Madre Clara, como la Iglesia, vivía de la Palabra y enseñaba a sus monjas a hacer lo mismo. Desde que ingresó en el monasterio utilizó los Libros Sagrados para alimento cotidiano de su alma. Como en aquellos primeros años de su vida religiosa escaseaban los textos de la Biblia ella se ocupaba en escribir diariamente, sacrificando el descanso nocturno, fragmentos del Evangelio que distribuía entre las jóvenes para comentarlos juntas. Recomendaba a las monjas la lectura asidua de la Sagrada Escritura y decía: “Todos los libros son hermosos pero la Biblia es la fuente de todos”.

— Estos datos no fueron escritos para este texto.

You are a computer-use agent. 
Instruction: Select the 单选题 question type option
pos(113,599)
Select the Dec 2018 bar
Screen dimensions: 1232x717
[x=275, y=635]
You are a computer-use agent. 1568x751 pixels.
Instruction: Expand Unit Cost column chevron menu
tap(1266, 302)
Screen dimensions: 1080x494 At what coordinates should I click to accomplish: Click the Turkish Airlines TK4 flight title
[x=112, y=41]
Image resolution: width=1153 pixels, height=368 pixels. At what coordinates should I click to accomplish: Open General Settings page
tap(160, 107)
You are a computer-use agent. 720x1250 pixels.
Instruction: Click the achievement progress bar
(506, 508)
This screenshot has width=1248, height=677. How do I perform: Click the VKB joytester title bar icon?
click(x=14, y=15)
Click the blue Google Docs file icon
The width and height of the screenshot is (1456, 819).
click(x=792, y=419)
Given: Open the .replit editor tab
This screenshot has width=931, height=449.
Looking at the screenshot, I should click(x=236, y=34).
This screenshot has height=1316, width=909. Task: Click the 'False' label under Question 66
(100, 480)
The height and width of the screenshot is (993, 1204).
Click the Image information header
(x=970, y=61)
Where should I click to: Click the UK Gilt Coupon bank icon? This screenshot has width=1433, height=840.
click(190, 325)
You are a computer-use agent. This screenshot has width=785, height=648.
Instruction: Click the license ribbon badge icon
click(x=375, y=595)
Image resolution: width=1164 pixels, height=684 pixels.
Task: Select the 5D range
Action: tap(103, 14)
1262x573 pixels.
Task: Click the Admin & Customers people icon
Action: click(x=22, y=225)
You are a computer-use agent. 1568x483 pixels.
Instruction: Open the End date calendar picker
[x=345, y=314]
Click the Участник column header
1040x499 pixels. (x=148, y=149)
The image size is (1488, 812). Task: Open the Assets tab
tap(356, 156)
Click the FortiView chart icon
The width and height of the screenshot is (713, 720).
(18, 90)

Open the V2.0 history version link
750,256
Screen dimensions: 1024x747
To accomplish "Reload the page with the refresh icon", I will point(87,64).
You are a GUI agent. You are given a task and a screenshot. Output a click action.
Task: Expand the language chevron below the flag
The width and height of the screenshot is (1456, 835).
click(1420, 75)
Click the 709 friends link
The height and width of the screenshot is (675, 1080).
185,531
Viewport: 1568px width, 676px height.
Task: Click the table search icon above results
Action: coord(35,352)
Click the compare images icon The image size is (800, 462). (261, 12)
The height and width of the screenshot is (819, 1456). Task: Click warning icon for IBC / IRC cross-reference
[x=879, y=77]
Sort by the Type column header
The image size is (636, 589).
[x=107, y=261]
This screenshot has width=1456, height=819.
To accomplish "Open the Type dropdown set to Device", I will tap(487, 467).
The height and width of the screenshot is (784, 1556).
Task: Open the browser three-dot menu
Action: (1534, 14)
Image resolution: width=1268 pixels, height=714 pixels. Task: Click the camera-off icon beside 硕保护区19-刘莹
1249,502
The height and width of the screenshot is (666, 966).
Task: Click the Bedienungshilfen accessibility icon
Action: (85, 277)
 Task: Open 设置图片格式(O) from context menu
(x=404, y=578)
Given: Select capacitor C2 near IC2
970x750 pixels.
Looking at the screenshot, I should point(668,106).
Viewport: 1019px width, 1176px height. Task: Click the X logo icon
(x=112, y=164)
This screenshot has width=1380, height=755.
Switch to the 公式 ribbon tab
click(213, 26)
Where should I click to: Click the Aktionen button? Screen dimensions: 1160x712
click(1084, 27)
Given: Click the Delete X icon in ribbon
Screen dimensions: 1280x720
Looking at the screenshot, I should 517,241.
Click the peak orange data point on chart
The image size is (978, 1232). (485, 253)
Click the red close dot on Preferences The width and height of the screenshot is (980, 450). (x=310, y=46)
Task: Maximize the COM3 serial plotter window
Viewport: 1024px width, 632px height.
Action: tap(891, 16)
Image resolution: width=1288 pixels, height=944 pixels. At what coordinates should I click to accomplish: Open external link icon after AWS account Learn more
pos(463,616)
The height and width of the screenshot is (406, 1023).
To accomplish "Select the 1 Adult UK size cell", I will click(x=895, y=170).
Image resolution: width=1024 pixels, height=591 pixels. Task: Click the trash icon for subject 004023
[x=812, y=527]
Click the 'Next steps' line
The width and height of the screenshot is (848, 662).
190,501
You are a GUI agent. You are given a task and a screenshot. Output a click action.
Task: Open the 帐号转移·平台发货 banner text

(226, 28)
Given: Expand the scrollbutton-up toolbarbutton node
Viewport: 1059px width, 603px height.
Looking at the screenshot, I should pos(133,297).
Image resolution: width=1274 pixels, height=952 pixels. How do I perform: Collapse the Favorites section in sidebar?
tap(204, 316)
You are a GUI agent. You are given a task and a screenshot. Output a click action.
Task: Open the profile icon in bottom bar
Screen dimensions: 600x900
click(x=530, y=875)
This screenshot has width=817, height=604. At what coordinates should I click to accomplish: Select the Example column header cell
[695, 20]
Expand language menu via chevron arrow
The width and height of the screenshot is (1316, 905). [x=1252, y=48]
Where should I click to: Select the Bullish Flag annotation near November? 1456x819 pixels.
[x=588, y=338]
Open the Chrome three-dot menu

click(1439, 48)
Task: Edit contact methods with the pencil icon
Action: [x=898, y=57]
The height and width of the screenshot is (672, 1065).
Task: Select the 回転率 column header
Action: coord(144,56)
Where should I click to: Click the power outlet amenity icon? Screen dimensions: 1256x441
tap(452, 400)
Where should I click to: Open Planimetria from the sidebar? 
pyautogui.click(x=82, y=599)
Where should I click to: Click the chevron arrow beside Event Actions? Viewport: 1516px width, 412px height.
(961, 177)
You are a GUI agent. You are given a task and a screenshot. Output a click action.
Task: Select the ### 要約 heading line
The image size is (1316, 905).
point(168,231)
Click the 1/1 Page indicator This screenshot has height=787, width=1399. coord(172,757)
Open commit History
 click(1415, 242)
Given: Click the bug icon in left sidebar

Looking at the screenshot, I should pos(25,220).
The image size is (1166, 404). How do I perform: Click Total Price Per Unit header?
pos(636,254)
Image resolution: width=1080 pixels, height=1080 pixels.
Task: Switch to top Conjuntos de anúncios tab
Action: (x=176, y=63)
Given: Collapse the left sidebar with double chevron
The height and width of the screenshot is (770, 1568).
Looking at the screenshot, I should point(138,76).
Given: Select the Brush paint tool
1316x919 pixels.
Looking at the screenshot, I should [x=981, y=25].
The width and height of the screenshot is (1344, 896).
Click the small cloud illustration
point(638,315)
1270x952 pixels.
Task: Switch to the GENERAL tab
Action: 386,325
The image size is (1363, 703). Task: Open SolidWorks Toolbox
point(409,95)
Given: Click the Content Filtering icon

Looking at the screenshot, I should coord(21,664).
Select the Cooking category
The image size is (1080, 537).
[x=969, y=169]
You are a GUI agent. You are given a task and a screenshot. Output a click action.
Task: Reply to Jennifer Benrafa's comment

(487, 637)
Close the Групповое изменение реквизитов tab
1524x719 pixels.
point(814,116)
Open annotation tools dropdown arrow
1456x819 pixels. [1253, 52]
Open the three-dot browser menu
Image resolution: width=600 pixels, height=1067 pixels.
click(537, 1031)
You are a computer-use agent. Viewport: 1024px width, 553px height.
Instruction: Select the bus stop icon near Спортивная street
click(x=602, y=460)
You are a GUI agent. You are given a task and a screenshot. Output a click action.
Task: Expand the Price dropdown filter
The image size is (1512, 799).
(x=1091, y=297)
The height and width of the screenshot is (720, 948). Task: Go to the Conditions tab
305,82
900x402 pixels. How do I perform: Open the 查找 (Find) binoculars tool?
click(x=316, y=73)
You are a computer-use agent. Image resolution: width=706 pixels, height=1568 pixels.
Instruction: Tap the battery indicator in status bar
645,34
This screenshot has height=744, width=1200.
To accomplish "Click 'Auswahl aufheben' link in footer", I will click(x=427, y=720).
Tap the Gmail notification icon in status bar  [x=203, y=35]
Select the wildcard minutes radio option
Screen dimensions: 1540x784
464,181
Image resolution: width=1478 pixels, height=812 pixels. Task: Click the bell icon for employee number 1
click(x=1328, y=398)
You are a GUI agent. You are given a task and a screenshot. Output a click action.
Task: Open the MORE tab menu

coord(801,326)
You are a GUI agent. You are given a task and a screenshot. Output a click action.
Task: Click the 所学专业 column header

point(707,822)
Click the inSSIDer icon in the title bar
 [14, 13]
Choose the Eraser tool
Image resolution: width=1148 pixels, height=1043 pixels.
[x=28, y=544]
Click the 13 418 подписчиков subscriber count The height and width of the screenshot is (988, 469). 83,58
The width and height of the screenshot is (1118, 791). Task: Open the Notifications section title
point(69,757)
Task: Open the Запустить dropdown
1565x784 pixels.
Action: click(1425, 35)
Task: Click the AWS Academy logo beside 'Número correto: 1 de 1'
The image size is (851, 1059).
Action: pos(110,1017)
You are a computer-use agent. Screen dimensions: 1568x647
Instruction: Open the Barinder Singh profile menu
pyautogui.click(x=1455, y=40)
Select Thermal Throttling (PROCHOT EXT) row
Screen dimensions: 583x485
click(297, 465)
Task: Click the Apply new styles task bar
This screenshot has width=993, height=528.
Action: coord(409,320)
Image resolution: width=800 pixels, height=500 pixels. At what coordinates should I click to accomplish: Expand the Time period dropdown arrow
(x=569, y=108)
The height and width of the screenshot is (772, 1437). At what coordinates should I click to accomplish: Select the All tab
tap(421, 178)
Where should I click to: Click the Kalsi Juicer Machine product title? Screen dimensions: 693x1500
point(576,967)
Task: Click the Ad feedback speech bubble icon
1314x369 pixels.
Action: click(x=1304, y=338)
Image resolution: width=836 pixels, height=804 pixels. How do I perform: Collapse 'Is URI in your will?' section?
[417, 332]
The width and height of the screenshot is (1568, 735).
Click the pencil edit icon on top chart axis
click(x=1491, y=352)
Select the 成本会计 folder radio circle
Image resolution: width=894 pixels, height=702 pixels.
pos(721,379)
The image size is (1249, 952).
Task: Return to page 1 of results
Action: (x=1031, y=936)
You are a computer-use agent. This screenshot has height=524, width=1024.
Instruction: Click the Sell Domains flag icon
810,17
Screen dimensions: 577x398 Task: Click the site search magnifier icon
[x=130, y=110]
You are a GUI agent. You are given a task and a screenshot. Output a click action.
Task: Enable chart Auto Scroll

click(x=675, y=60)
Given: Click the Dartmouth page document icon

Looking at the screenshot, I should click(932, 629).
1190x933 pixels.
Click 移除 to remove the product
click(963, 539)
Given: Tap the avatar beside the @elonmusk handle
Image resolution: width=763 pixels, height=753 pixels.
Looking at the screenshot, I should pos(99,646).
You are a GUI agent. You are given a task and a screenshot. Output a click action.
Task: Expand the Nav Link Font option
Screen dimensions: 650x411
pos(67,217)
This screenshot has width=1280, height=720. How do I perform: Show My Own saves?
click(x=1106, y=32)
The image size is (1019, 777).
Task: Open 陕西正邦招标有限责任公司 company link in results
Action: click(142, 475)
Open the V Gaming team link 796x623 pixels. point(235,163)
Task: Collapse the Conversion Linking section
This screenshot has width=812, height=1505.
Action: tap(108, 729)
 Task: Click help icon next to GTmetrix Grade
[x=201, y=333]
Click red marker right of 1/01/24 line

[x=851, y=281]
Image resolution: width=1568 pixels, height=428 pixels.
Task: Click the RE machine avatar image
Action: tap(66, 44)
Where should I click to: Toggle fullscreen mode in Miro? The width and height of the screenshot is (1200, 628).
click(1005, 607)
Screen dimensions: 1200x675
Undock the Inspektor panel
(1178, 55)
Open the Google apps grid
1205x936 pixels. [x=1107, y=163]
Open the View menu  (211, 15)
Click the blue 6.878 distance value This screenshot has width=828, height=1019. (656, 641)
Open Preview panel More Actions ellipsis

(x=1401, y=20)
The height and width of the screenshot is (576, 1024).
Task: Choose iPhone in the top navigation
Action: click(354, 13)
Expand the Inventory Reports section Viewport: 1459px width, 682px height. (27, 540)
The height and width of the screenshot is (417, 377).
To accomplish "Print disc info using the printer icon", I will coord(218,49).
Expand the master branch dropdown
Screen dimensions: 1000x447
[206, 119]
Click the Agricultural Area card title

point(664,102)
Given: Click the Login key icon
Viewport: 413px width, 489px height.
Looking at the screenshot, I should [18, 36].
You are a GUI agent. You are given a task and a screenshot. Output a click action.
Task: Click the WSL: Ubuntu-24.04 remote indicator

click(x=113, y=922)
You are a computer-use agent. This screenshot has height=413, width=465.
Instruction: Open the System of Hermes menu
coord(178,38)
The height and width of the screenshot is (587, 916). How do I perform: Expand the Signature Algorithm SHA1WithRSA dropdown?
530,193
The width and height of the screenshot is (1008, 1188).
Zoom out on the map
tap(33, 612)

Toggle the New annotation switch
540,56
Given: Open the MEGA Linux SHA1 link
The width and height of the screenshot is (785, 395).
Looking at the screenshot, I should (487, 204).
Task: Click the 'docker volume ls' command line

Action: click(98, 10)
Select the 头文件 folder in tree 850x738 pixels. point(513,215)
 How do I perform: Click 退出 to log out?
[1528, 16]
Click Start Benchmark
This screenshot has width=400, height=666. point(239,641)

Cuando se multiplicaron las ediciones proveyó a cada monja de los Evangelios y a la Comunidad de varios ejemplares de la Biblia completa. La manejaba como un experto. A cada paso se le oía repetir citas tanto del Antiguo como del Nuevo Testamento. Pero lo más grande es que en ella la Palabra se convertía en vida por la fuerza fecundante del Espíritu.
Después de profesar se hizo como una especie de atril que gustaba adornar con flores, lo colocó en la sala de trabajo y allí, durante la jornada, tenía la Biblia abierta, entronizada. Desde que se pudo adquirir una Biblia de bolsillo la llevó consigo hasta la muerte.